▶ _The data_
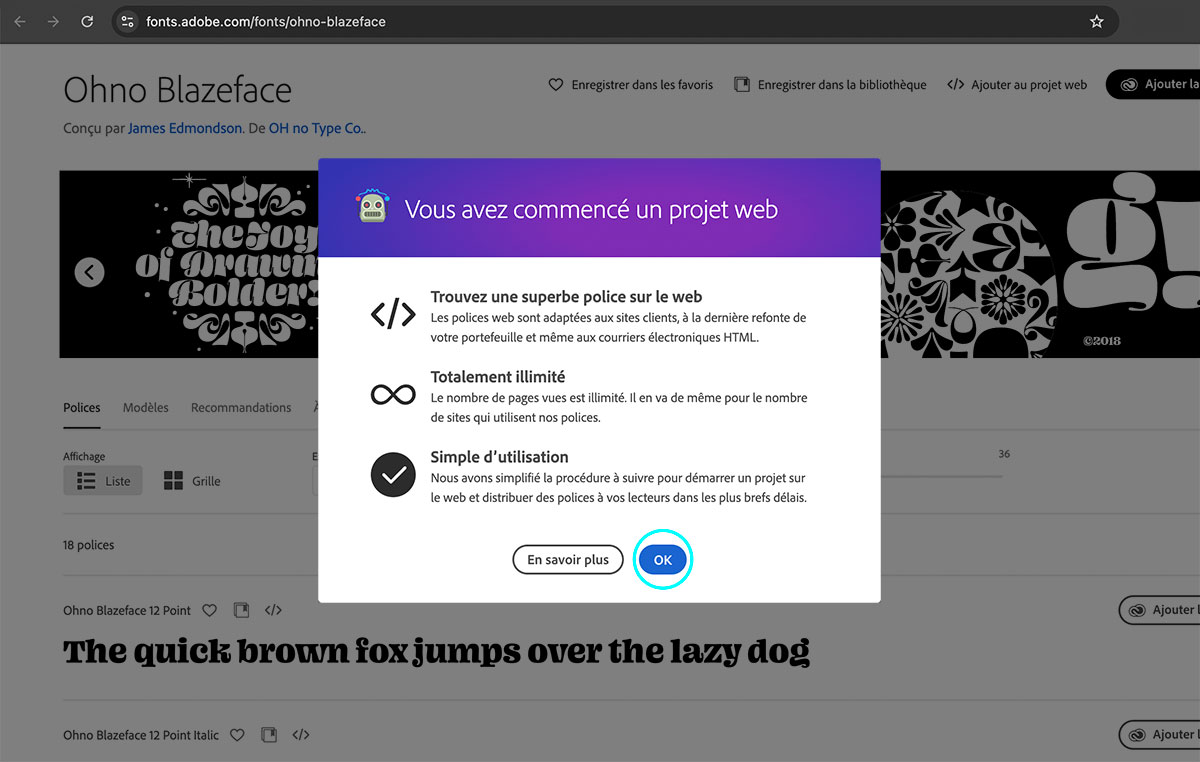1200x762 pixels.
Task: Open James Edmondson designer link
Action: tap(185, 128)
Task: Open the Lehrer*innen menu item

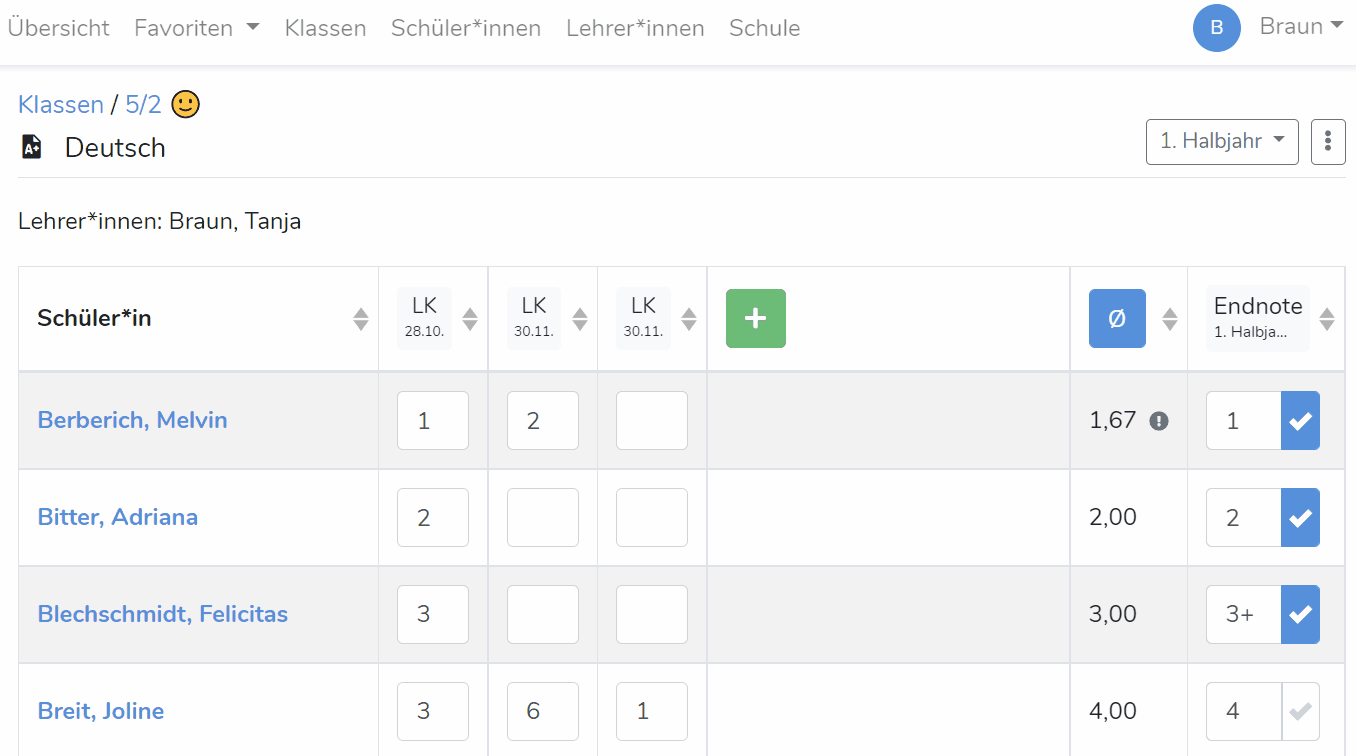Action: [635, 28]
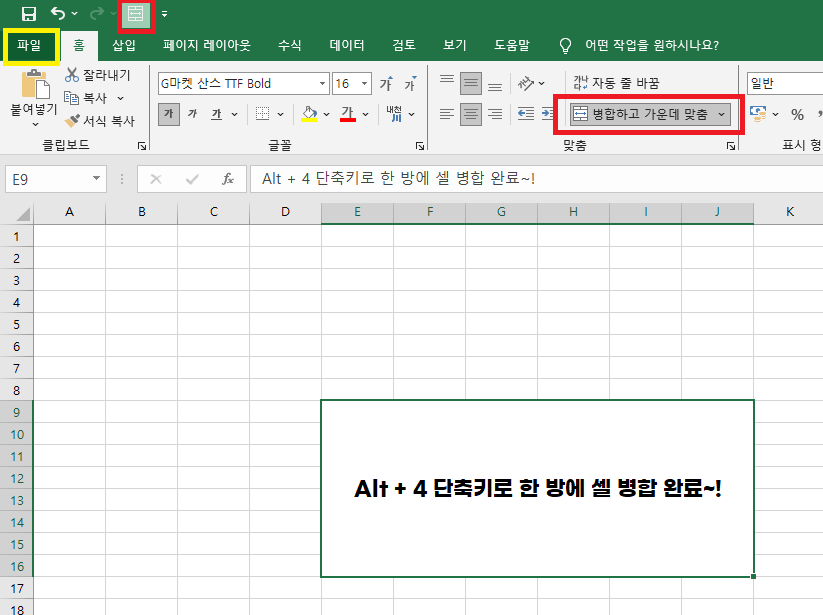
Task: Select the Bold formatting icon
Action: click(x=168, y=113)
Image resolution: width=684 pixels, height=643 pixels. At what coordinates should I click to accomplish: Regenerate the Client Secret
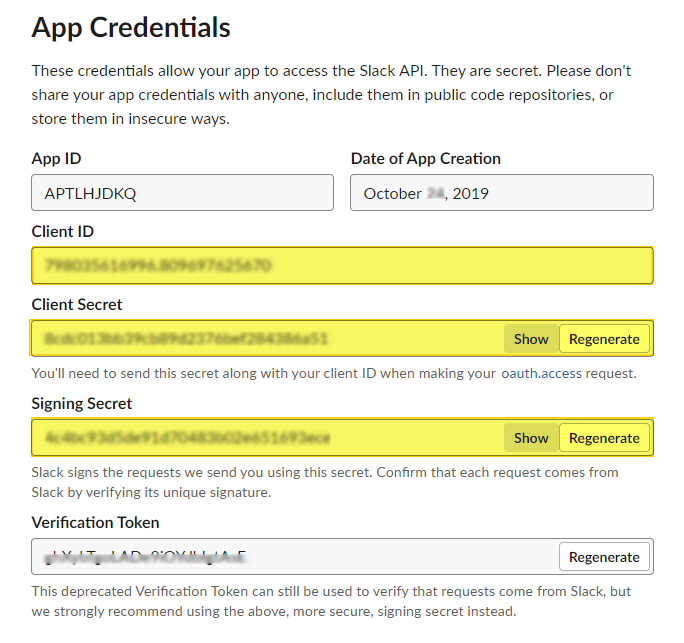(x=604, y=339)
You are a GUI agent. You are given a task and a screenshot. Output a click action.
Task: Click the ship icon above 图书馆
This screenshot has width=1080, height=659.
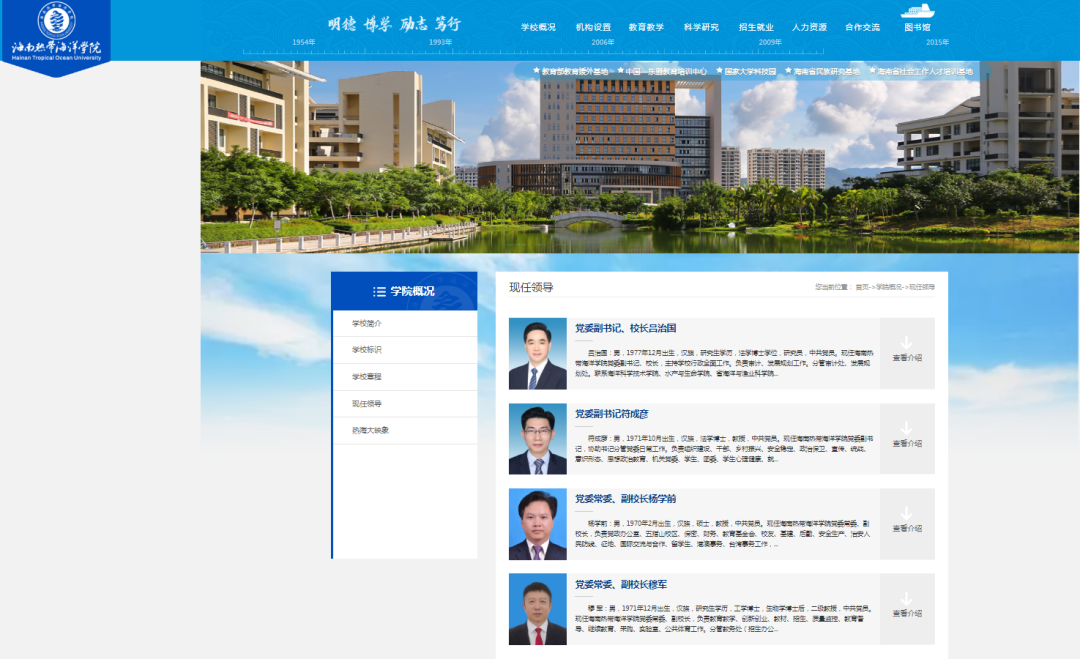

▶ _Problem description_
An exact copy is needed of the lines running from the one containing "You are a GUI" through the last line of the material, and of no others; pictures stay out.

▶ _Result below_
You are a GUI agent. You are given a task and a screenshot. Output a click action.
Task: Click the ship icon above 图书馆
This screenshot has width=1080, height=659.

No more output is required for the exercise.